Amino-acid substitution in the disordered loop of blood group B-glycosyltransferase enzyme causes weak B phenotype

BACKGROUND: Few studies have investigated the reaction kinetics and interactions with nucleotide donor and acceptor substrates of mutant human ABO glycosyltransferases. Previous work identified a Bw allele featuring a 556G>A polymorphism giving rise to a weak B phenotype. This polymorphism is predicted to cause a M186V amino‐acid mutation within a highly conserved series of 16 amino acids present both in both blood group A– and blood group B–synthesizing enzymes. These residues are known as the disordered loop because their location cannot be determined in the crystal structure of the enzyme. Another patient has been identified with a 556G>A Bw allele and the kinetics of the resulting mutant glycosyltransferase were studied. STUDY DESIGN AND METHODS: Serologic testing with murine and human reagents, amplification of the coding regions of exons 6 and 7, and DNA sequencing were performed with standard protocols.

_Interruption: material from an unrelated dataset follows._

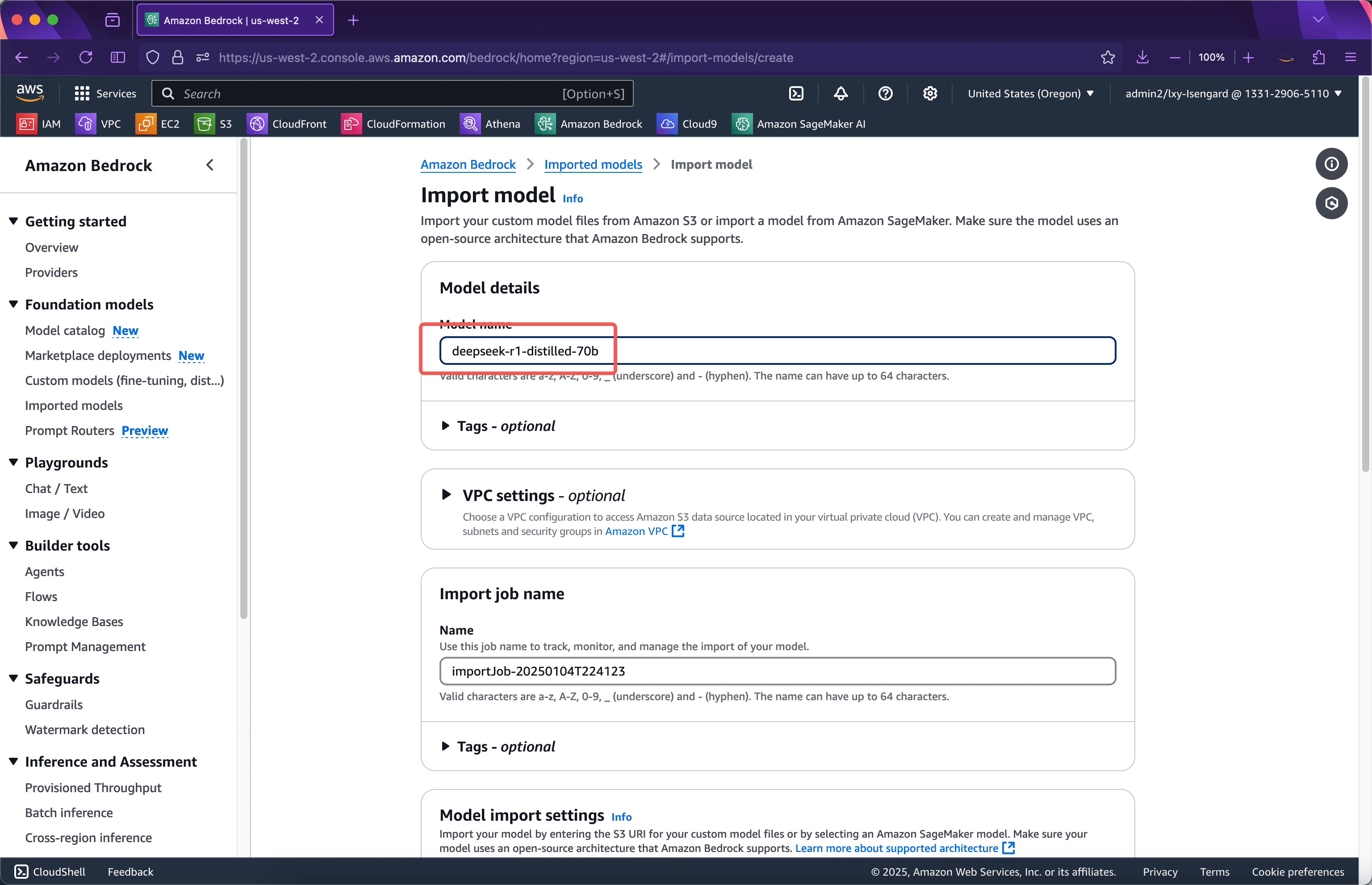Open the Services menu
Screen dimensions: 1372x885
coord(106,93)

Enzyme kinetic studies utilized a model of human GTB M186V expressed in Escherichia coli with radiolabeled UDP‐galactose and UDP‐N‐acetylgalactosamine as donor substrates and synthetic H‐disaccharide as acceptor following standard protocols. RESULTS: The patient's red blood cells demonstrated a weak, but not mixed‐field, B phenotype. Kinetic studies on the mutant enzyme revealed diminished activity (kcat = 0.15 per sec with UDP‐galactose compared to 5.1 per sec for wild‐type GTB) and elevated Km values for all substrates. CONCLUSION: This enzyme with a mutation in the disordered loop produces weak B antigen expression because of greatly decreased enzyme activity and reduced affinity for B‐donor and acceptor substances.